Using sigvec & sigcontext

Rene' Seindal seindal at skinfaxe.diku.dk
Fri Mar 24 02:26:33 AEST 1989


dymm at b.cs.wvu.wvnet.edu (David Dymm) writes:
> A quick question concerning "sigvec".

> The UNIX manual shows the user's interrupt handler as:

>     handler (sig, code, scp)
> 	int sig, code;
> 	struct sigcontext *scp;

> According to the manual:
> "Scp is a pointer to the sigcontext structure used to restore
> the context from before the signal."

> So how do I use "scp"???

First of all, sigvec(2) and struct sigcontext can only be expected to exist in
4.3BSD or 4.2BSD derived systems.

4.3BSD from Berkeley (or Mt. Xinu) has a sigreturn(2) systemcall, which allows
you to return from a signal handler, using a specified sigcontext.  It could
probably be used to implement coroutine-like features.

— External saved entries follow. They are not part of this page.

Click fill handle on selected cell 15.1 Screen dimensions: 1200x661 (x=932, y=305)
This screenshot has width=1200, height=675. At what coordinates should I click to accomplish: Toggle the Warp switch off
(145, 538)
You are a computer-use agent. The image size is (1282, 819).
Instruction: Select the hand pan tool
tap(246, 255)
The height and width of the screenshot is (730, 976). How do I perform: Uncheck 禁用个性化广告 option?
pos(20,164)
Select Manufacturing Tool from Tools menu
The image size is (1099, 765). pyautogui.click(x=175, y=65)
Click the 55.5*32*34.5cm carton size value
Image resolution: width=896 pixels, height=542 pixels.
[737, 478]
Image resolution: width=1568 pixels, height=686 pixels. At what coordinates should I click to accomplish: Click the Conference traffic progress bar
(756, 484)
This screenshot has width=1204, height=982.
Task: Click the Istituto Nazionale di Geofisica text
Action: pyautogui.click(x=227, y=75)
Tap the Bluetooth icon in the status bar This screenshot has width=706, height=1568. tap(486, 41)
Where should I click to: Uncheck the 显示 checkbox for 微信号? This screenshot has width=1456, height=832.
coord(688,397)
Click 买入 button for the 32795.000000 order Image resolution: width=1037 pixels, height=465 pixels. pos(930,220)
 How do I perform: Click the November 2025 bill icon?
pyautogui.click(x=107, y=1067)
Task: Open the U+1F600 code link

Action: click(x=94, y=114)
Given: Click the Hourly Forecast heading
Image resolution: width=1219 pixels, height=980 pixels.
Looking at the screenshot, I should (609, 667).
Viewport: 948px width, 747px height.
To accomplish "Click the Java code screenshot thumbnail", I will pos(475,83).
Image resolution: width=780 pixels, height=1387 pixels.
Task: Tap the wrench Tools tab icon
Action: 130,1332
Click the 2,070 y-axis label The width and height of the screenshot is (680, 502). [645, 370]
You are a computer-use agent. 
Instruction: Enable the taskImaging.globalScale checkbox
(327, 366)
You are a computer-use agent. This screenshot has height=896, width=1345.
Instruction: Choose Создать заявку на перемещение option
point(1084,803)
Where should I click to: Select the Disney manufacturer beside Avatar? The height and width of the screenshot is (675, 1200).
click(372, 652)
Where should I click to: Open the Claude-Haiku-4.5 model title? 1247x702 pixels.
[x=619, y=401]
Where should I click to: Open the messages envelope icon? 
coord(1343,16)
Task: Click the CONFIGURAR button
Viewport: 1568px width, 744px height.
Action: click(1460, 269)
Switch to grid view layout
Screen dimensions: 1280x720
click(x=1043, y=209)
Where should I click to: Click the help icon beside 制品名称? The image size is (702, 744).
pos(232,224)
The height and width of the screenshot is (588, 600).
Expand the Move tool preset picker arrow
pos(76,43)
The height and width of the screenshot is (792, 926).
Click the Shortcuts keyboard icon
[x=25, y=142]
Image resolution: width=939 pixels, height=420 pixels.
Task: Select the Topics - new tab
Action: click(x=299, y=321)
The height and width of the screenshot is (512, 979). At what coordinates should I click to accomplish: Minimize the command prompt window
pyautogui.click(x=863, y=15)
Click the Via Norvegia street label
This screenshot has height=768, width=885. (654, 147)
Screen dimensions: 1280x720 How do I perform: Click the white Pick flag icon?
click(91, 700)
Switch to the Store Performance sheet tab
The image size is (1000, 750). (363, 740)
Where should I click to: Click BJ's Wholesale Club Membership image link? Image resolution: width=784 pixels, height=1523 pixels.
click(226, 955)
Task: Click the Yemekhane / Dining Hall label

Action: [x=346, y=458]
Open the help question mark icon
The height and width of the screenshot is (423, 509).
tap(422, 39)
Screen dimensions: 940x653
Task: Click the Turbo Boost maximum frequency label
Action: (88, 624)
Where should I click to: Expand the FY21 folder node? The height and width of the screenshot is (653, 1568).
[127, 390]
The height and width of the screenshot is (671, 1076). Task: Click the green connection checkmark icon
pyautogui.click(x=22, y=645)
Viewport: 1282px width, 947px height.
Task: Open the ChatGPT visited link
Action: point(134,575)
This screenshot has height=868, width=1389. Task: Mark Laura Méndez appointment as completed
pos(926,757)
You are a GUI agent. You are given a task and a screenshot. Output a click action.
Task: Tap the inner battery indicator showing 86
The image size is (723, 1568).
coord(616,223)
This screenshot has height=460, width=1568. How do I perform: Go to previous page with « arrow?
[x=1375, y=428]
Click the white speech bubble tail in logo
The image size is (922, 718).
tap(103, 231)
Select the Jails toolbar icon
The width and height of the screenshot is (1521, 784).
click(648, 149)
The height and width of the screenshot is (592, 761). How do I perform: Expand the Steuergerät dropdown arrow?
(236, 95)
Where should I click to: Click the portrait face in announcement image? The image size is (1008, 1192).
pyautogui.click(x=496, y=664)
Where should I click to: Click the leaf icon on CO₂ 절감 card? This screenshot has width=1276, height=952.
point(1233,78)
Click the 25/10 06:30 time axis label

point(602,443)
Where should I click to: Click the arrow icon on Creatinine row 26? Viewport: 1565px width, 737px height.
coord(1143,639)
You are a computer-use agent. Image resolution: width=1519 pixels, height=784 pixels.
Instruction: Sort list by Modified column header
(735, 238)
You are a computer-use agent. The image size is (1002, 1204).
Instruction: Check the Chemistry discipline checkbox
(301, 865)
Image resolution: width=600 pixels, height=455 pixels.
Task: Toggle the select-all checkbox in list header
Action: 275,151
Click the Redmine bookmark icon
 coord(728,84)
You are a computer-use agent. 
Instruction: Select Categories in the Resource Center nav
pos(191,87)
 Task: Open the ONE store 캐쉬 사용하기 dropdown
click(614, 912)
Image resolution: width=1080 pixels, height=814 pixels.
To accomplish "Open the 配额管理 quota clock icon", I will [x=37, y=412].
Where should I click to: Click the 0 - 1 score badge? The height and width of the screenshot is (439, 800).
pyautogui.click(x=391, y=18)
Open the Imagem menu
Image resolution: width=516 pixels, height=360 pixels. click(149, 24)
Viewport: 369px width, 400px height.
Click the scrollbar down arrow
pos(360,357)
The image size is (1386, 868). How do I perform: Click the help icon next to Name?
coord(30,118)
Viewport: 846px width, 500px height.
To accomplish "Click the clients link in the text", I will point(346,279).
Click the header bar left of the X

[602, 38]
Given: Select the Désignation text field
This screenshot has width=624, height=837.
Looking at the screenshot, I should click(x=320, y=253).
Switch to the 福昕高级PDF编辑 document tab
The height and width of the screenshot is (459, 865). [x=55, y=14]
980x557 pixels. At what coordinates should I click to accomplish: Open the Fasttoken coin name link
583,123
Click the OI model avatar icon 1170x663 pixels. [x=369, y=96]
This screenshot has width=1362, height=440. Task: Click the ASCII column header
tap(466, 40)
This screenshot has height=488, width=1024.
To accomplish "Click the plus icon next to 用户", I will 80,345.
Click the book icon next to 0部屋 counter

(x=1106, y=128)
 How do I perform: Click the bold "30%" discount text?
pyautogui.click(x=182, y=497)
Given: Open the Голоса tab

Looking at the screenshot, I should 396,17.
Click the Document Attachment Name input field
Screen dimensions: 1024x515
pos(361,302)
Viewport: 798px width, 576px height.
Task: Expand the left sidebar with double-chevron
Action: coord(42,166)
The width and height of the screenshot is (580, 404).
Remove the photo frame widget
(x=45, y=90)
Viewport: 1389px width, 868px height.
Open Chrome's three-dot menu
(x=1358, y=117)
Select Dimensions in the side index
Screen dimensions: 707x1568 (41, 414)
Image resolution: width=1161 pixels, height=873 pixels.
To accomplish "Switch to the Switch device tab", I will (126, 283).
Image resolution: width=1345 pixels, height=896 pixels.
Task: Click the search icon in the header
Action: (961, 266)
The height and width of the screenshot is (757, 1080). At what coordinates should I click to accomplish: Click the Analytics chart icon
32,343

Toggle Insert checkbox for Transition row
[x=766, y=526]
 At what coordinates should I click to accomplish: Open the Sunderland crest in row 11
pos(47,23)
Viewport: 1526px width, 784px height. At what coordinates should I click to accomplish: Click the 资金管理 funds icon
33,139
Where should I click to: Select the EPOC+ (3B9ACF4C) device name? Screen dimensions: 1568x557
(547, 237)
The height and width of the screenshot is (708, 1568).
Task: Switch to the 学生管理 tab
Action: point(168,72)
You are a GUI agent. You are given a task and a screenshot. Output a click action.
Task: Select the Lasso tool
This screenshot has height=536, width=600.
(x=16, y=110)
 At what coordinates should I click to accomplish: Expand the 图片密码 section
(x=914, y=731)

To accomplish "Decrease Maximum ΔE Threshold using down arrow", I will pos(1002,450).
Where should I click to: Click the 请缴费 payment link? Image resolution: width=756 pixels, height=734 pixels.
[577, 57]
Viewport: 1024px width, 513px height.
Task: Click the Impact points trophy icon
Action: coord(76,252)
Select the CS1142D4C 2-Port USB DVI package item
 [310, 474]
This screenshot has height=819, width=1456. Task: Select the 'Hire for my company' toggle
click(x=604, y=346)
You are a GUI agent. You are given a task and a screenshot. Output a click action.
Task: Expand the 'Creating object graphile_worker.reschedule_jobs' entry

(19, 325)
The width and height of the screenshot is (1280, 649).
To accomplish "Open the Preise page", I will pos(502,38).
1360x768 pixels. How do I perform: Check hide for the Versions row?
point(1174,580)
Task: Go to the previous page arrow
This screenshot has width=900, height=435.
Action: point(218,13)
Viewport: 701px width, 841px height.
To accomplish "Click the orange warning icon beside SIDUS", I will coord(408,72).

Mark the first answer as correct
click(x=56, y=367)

On 4.3BSD on Vaxen, the struct sigcontext has the same contents as a
``jmp_buf'' (??), so on such a system you can call sigreturn with a jmp_buf
(made with setjmp(3)) og call longjmp(3) with a sigcontext (as passed to a
signal handler).  This is undocumented and implementation-defined, so you
probably wouldn't want to use it.

Even more amusing, the is an undocumented system call (no. 139) in at least
4.3 (and 4.2) from Berkeley, Ultrix 2.0, and SunOS 3.X (and 4.0, according to
adb.  I haven't tried), which is used by longjmp(3) to restore the saved
context.  It takes a jmp_buf/struct sigcontext as the sole argument.  It is a
kind of simplified sigreturn(2).  Don't look in sysent for it, since it will
probably not be there.

I guess the conclusion to all this is that you don't use scp.

Rene' Seindal (seindal at diku.dk).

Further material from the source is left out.